Avvocati incompetenti, sanzionati d'ufficio
di Marina Crisafi - Giro di vite sugli avvocati impreparati e incompetenti. La sanzione disciplinare, infatti, scatta nei loro confronti anche aldilà dell'esposto da parte del cliente e dei danni eventualmente cagionati allo stesso. Ai fini della contestazione, è sufficiente che sia chiara la condotta addebitata e il Consiglio dell'Ordine può ben procedere d'ufficio. A stabilirlo sono le sezioni unite civili della Cassazione con la sentenza n. 25633/2016, pubblicata il 14 dicembre (qui sotto allegata) rendendo definitiva la censura inflitta ad una legale dopo che il giudice aveva respinto il ricorso in favore del suo assistito.
La vicenda
Nella vicenda, il Consiglio dell'ordine territoriale elevava per violazione degli artt. 8, 12 e 38 del codice deontologico forense la sanzione della censura nei confronti della professionista per aver accettato l'incarico di una lavoratrice che voleva agire in giudizio contro il proprio ex datore di lavoro "senza averne adeguata competenza e senza adempiere all'incarico con la dovuta diligenza".
In particolare, rilevava il Coa che non solo era "confusa" la descrizione dei fatti e le conclusioni rassegnate negli atti introduttivi del giudizio, ma soprattutto il ricorso conteneva domande e prove palesemente inammissibili ed errori di diritto "ingiustificabili" (come ad esempio la richiesta di reintegra della lavoratrice all'azienda con meno di 15 dipendenti, ecc.). Peraltro, era lo stesso giudice del lavoro a rilevare la superficialità degli atti della difesa.
A questo punto, l'ordine applicava la sanzione disciplinare della censura per la mancata diligenza e competenza da parte della legale e la stessa si rivolgeva al Consiglio Nazionale Forense, il quale tuttavia confermava la decisione dell'ordine territoriale.
Il Cnf osservava, in particolare, che il Coa ha il dovere di agire d'ufficio laddove venga a conoscenza di fatti rilevanti sul piano disciplinare e confermava la violazione deontologica in presenza di una prestazione improntata "a canoni di faciloneria e superficialità" e di una difesa "confusa, disarticolata, priva di alcuna linea e sostanza giuridica, con macroscopici e ingiustificabili errori di diritto".
L'avvocato non ci stava e ricorreva in cassazione ma gli Ermellini rispondono picche.
La decisione
La ratio decidendi della sentenza, ritengono dal Palazzaccio, è ben individuata e ripropone principi affermati più volte dal giurisprudenza di legittimità.

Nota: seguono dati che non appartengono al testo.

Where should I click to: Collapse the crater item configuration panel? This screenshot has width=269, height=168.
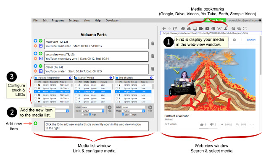[x=40, y=71]
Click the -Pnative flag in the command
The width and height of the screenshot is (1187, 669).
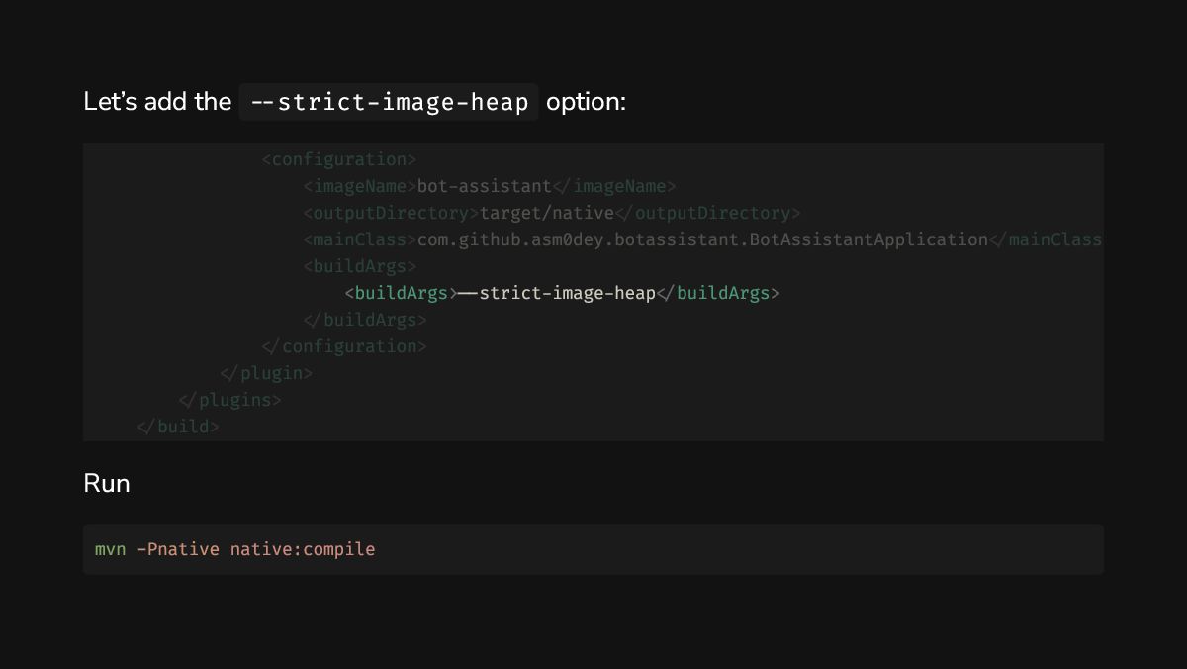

È pacifico, proseguono, che il Coa abbia il potere/dovere di promuovere d'ufficio l'azione disciplinare allorquando "venga a conoscenza di fatti lesivi dell'onore dei professionisti iscritti e del decoro della classe forense". E l'esercizio di tale potere non è condizionato certo dalla tipologia della fonte della notizia dell'illecito disciplinarmente rilevante. Da qui "l'irrilevanza della apocrificità o meno dell'esposto attribuito alla assistita" (inserita tra le doglianze del legale). L'esposto ha costituito difatti soltanto "l'innesco occasionale per accertamenti officiosi dai quali è scaturito l'esercizio dell'azione disciplinare giammai una fonte di prova" si legge in sentenza. Del resto, persino, "in sede penale gli elementi contenuti in denunce addirittura anonime possono stimolare l'attività di iniziativa del pm e della P.g. al fine di assumere dati conoscitivi".
Ex art. 38 del codice deontologico forense, costituisce violazione dei doveri professionali, "il mancato, ritardo o negligente compimento di atti inerenti al mandato quando derivi da non scusabile e rilevante trascuratezza degli interessi della parte assistita". Il che comporta che, indipendentemente da profili civilistici di inadempimento e danno in pregiudizio del cliente, la condotta dell'incolpata - per l'inadeguatezza mostrata rispetto al diritto del lavoro e per la cattiva e maldestra esecuzione del mandato difensivo - rileva "autonomamente sul piano disciplinare".